----- Data -----

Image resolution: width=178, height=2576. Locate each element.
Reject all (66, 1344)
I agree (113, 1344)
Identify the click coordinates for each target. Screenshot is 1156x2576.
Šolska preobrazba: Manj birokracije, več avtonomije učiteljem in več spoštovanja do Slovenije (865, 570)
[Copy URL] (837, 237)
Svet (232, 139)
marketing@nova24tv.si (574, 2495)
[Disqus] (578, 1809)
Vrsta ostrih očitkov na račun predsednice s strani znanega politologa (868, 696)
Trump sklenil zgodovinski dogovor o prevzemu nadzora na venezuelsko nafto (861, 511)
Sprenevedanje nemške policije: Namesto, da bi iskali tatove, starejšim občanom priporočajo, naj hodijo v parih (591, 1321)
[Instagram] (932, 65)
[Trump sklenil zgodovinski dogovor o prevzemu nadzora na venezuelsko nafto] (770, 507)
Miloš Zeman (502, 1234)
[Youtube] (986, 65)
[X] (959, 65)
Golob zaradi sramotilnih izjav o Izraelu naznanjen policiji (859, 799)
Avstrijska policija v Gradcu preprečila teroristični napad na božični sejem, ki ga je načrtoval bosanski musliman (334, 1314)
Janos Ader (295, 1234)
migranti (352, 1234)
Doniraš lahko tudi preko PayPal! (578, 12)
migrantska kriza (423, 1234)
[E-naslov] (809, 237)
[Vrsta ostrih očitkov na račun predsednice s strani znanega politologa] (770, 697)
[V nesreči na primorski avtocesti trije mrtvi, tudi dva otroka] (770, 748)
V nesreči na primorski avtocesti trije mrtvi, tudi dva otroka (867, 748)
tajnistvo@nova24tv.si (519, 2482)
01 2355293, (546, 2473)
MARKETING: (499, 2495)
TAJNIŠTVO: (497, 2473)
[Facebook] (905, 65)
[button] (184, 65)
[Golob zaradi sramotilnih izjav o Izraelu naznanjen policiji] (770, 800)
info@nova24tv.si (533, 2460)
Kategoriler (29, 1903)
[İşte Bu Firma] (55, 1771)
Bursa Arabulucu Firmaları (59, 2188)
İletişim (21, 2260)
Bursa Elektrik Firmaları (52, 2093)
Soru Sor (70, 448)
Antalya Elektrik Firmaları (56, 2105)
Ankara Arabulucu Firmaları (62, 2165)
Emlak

-----

* _Exercise requirements_
Copy all lines from the entries that contain the word "račun".

* _Result of the task_
Vrsta ostrih očitkov na račun predsednice s strani znanega politologa (868, 696)
[Vrsta ostrih očitkov na račun predsednice s strani znanega politologa] (770, 697)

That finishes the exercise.